§ Written problem
Starting with the line containing "Where should I" and going on through the line containing "[x=732, y=579]", write those lines of the listing again with "editor" switched to "toolbar" and everything else unchanged, leaving the pictures out.

§ Stored records
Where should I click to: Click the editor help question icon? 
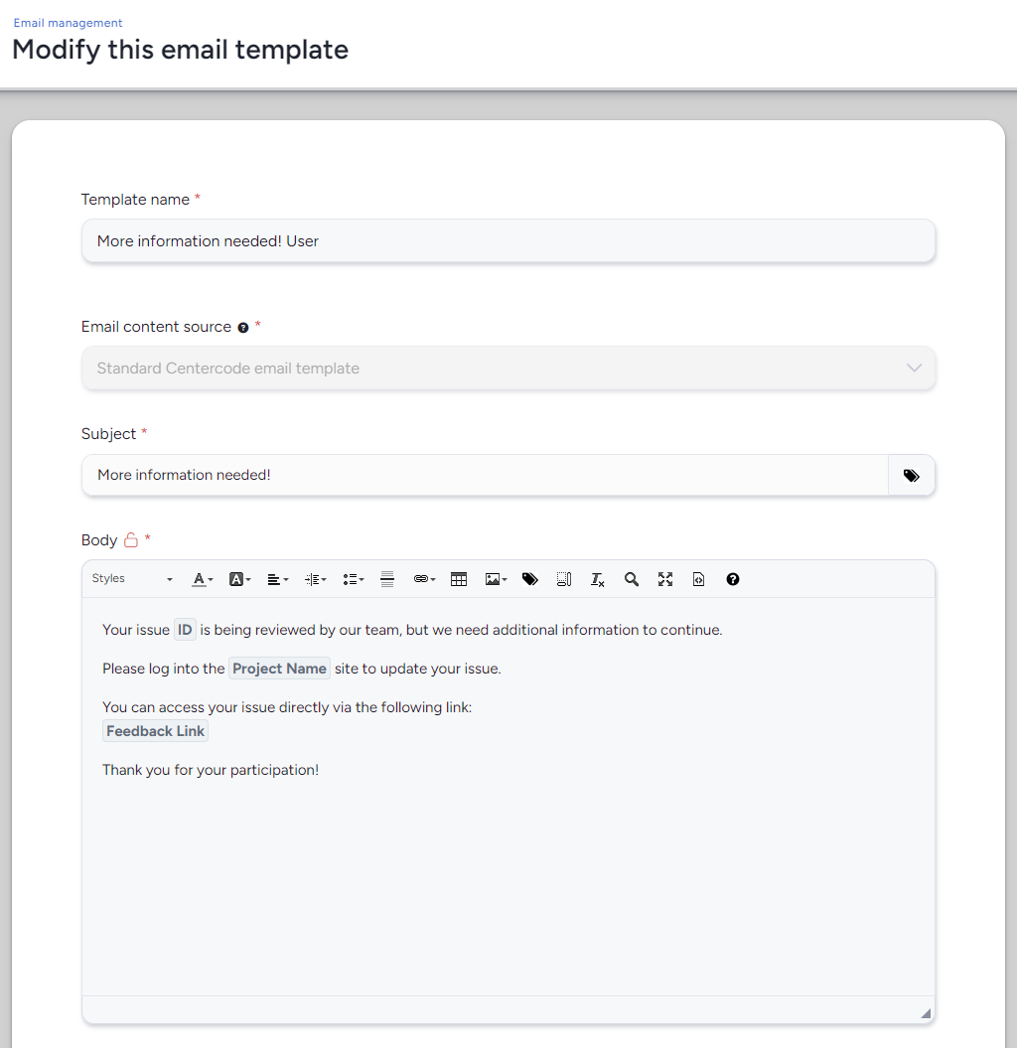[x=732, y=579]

---

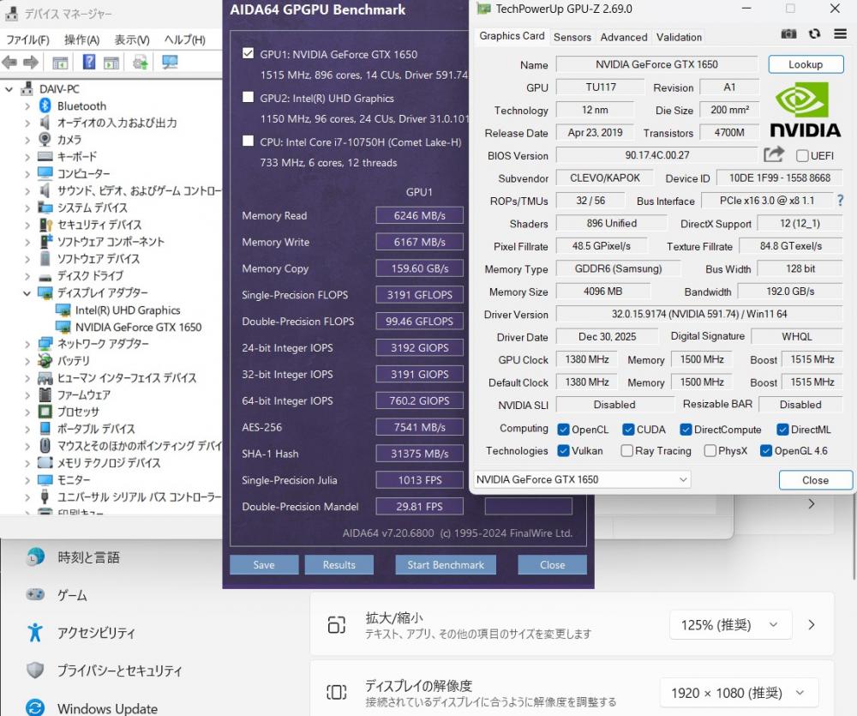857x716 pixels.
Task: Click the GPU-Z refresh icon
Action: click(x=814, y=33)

§ Result of the exercise
Where should I click to: Click the toolbar help question icon? 
[x=732, y=579]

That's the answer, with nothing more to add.